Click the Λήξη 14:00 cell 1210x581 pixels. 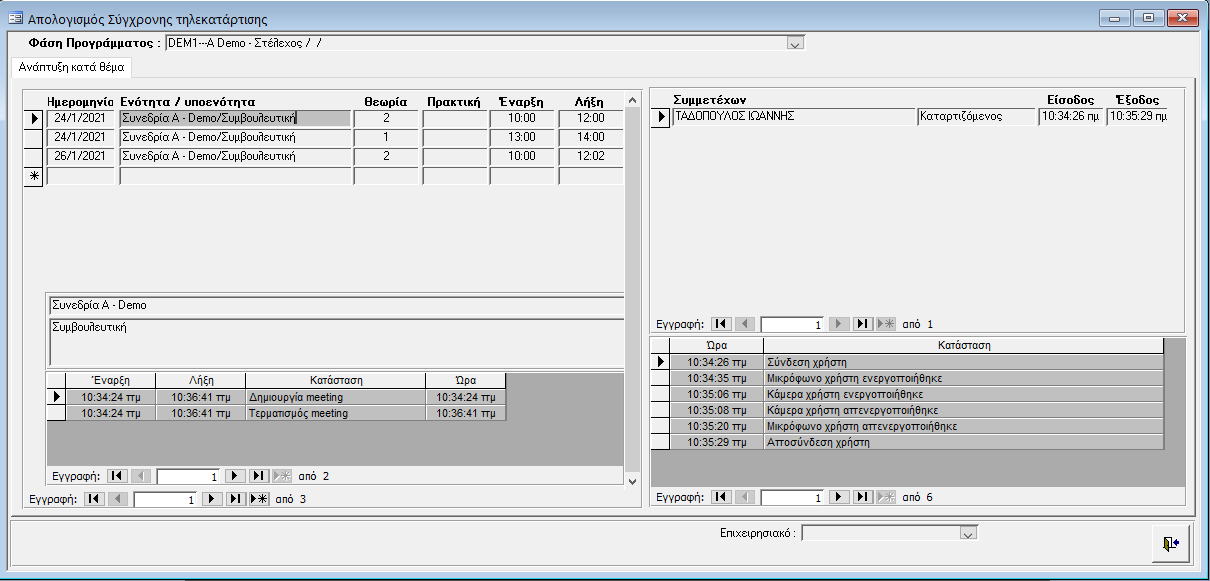[x=590, y=137]
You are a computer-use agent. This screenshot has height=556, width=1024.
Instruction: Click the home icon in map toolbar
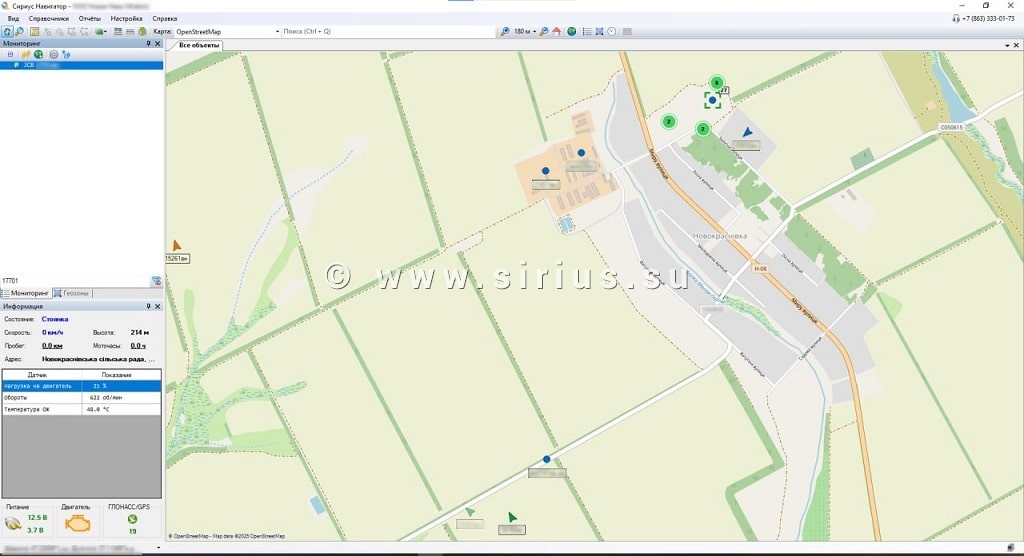click(556, 32)
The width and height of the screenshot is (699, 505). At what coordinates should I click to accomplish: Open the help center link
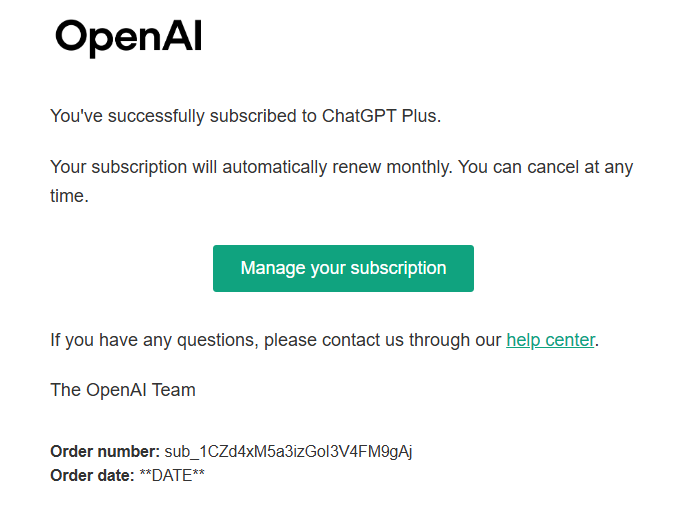(x=550, y=340)
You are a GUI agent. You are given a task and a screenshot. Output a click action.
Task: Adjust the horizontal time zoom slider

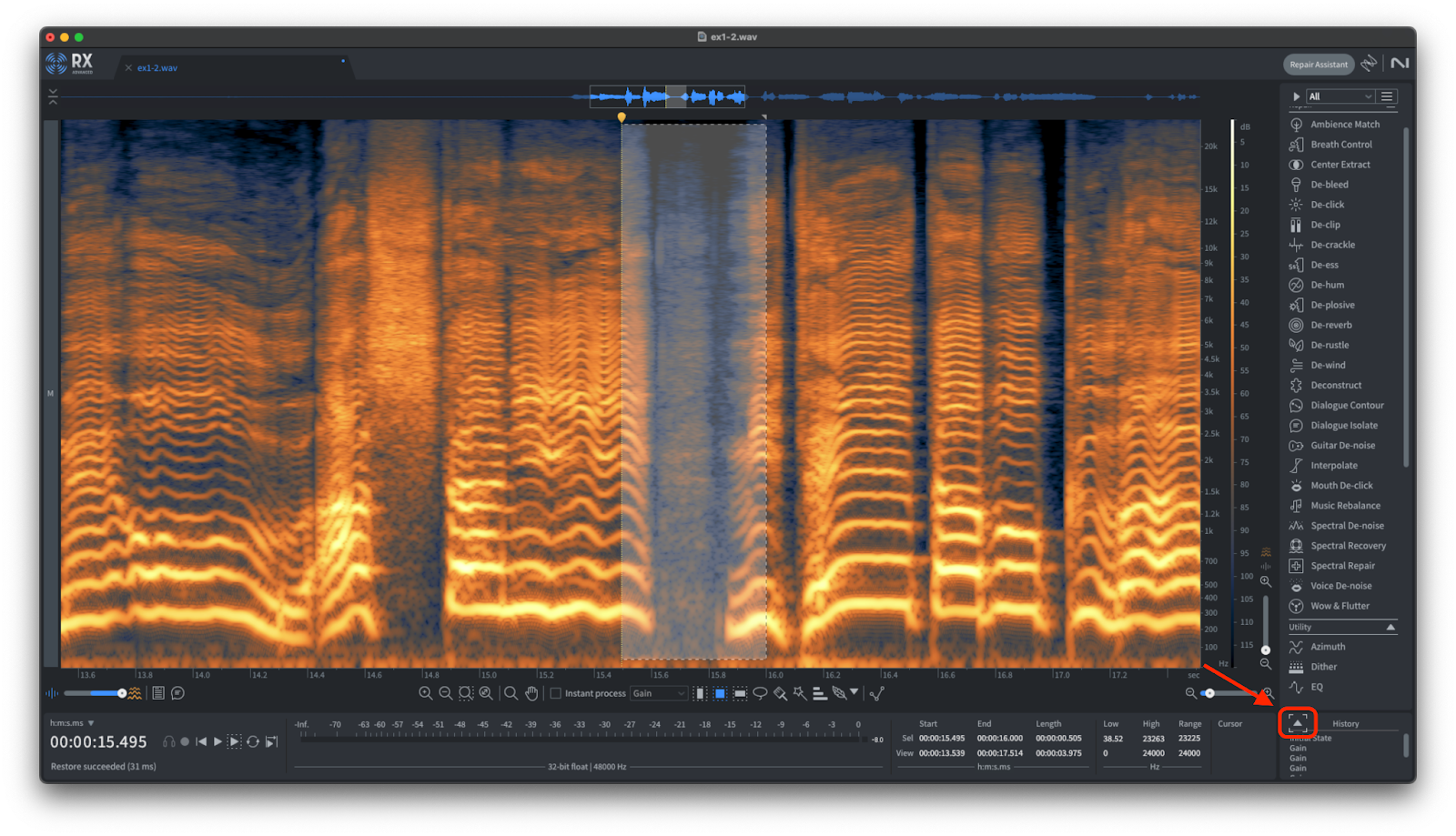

#####

» **Do this**: Can you repeat the items starting with the line containing "You are a GUI" and going on through the last of them, switching "horizontal" to "vertical" and keeping everything else as it is, but leaving out the pictures?

» **Result**:
You are a GUI agent. You are given a task and a screenshot. Output a click action.
Task: Adjust the vertical time zoom slider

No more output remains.